The Public’s COVID-19 Sentiment Is The Key To The Election

This is the first blog post of a three-part series on the effect of COVID-19 on the November 3rd election.

With more than 200,000 recorded U.S. COVID-19-related deaths, add in another plot twist: last night we learned that Donald and Melania Trump both contracted it.

As if Ruth Bader Ginsburg’s Supreme Court vacancy wasn’t enough drama.

As I write, the early indications are that Trump has a sniffle, some cold-like symptoms, fatigue. At 74, he finds himself in that vulnerable age group that could have him still fighting this thing – or worse – as the election approaches. You may recall that earlier this year Britain’s Boris Johnson also caught it, but he’s 18 years younger than Trump. Another notable global leader, the “Tropical Trump,” Brazil’s Jair Bolsonaro, caught Covid-19 and got over it this summer. He is 65 years old.

In a country where everything is political, our response to COVID-19 split down party lines months ago. The face of the lockdown camp is Democrat Andrew Cuomo, governor of New York. Advocating for reopening on the other side is Ron DeSantis, Florida’s Republican governor. At the federal level, the same concept: Cuomo’s reputation correlates with Joe Biden’s, while DeSantis is the state-level proxy for Donald Trump.

Here’s a question from the Economist/YouGov poll:

“Taking into consideration both your risk of contracting it and the seriousness of the illness, how worried are you personally about experiencing COVID-19?”
◇ ◇ ◇ ◇ ◇ ◇ ◇
**Instructions**
**A)** According to the blog post on COVID-19 sentiment and the election, which governor is the face of the lockdown camp?
**B)** Please write the next part of the blog post on COVID-19 sentiment and the election, picking up right after the quoted poll question.
The data that comes after this blog post has no connection to it.

[Collected data entries]
◇ ◇ ◇ ◇ ◇ ◇ ◇
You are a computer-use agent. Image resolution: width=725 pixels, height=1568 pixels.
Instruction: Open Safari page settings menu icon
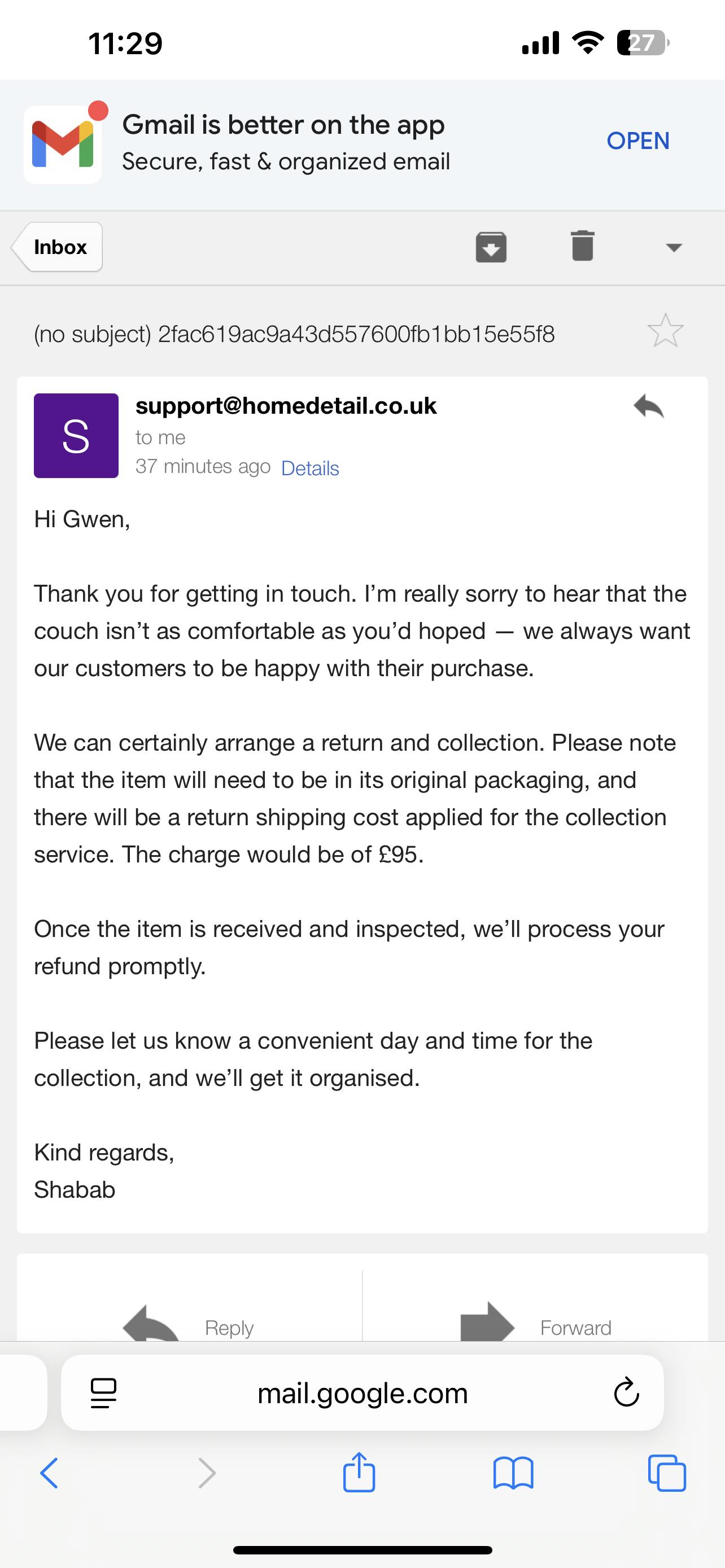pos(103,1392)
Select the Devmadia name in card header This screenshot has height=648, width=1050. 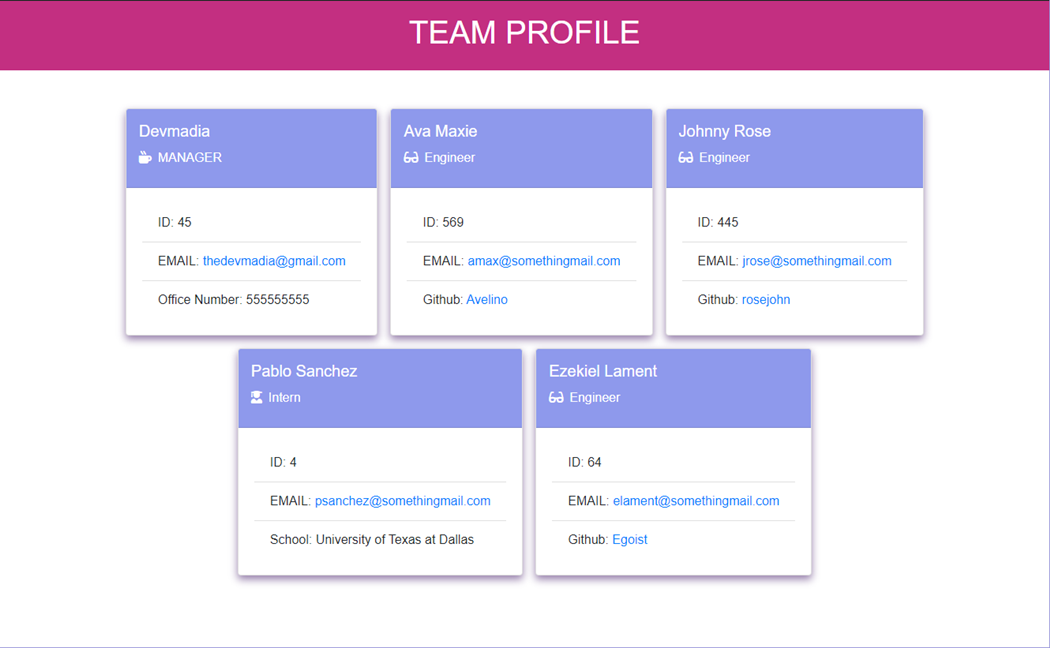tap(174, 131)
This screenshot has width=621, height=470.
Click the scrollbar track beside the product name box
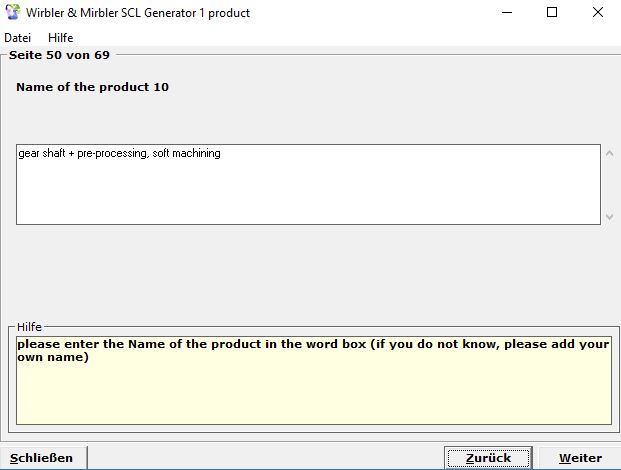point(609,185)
◇ ◇ ◇ ◇ ◇ ◇ ◇
**Results of the exercise**
**A)** Andrew Cuomo, the Democratic governor of New York.

**B)**
Note the wording of the question. It isn’t about your concern that you could catch it and pass it to an elderly relative. It’s about your personal health.

I have wrongly believed for months that the falling trend in hospitalizations would raise the ranks of the “Not Worried at All” respondents.

That has not happened (figure 1). Now, with Trump’s positive COVID-19 test splashed across the headlines, you have to wonder if social media’s “risk assessment via anecdote” issue will shift public sentiment. If Trump deteriorates, societal fear levels about the severity of the virus will spike. On the other side, the more likely outcome, even for a 74-year-old, is that he experiences cold symptoms and is back firing a couple weeks from now. In that circumstance, do more people have the conversation about Trump’s COVID-19 from the comfort of a restaurant booth?